Having previously been a sparsely populated island, what we now call Sentosa gained prominence as a prime location for defensive fortresses. The chain of fortifications built in the island protected the growing number of trade ships that passed through Singapore. Today, remnants of this bygone era can still be found in two museums on the island.
For a time, Singapore was Britain’s crown jewel of the East, a commanding fortress city controlling of the interests of its Empire in Southeast Asia. To this end, a battery of gun fortifications—including Fort Siloso—were erected across the shores of the Lion City to protect against naval invasions by the Japanese. To contain the rising aggression of Imperial Japan in the early 20th Century, the British Empire made Singapore the centre of a massive naval strategy, with Sentosa being one of the key points of the city’s defence.
After the liberation of Singapore and the return of British rule, the fort served as a British military retreat until 1967. Fort Siloso today is the only naval fortification in Singapore to have been preserved, with many of the original defensive artillery guns still proudly standing in its grounds.
Since 1974, the fort has served as a military museum that boasts of an impressive collection of World War II memorabilia. Besides its restored defensive infrastructure, the fort showcases both the role played by Singapore in World War II and glimpses of what life was like for Singapore’s defenders during the period. Visitors can avail of guided tours of the fort’s grounds and get a bird’s eye view of the fort from its 11-storey skywalk.
The magnificent Merlion represents a fusion of the history, legends, and values of the Singaporean people. Always facing forward, the image exudes confidence and courage continues to embody the Singaporean drive for progress.
The symbol itself has ancient roots. Legend tells the tale of a young Malay prince who was said to have spotted a lion in the island before settling there.

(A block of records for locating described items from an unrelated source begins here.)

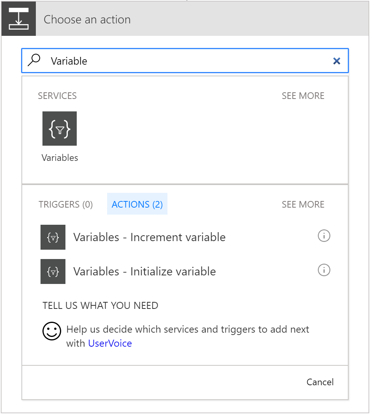Select the Variables - Initialize variable icon
The width and height of the screenshot is (372, 416).
(53, 271)
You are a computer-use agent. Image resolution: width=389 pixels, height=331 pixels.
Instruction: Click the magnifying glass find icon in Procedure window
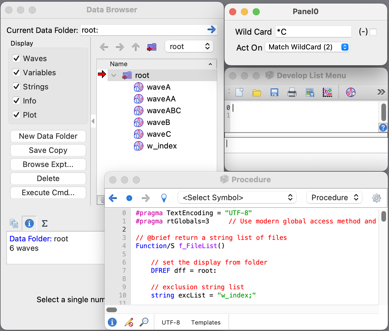(144, 322)
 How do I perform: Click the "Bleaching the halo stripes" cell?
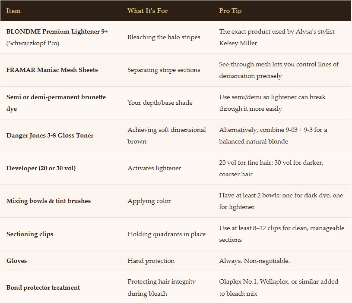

The settlement he founded was called “the lion city” in ancient Sanskrit, which evolved to the current name of Singapore.
The modern Merlion symbol, first designed by Fraser Brunner in 1964, also paid homage to Singapore’s ancient roots as the humble fishing town of Temasek, which rose to prominence in the wake of British rule and later as the modern city-state we know today.
Although the very visually interesting monuments of Singapore’s skyline had become entrenched in popular consciousness, the Merlion remains beloved by both Singaporeans and tourists alike as an enduring emblem of the city-state. Since then, several Merlion statues dot the city’s modern landscape and nowhere is it more impressive than in Sentosa. The curious visitor can book a ticket to the Sentosa Merlion museum and see a towering statue of the country’s national symbol proudly standing watch over Sentosa and the Lion City.
A modern institution, the Sentosa Merlion museum features intricate and interactive exhibits on Singapore’s legends and history. At 37 meters, the Sentosa Merlion is the tallest of its kind in the country and features viewing decks within its mouth and head with spectacular views of the city centre.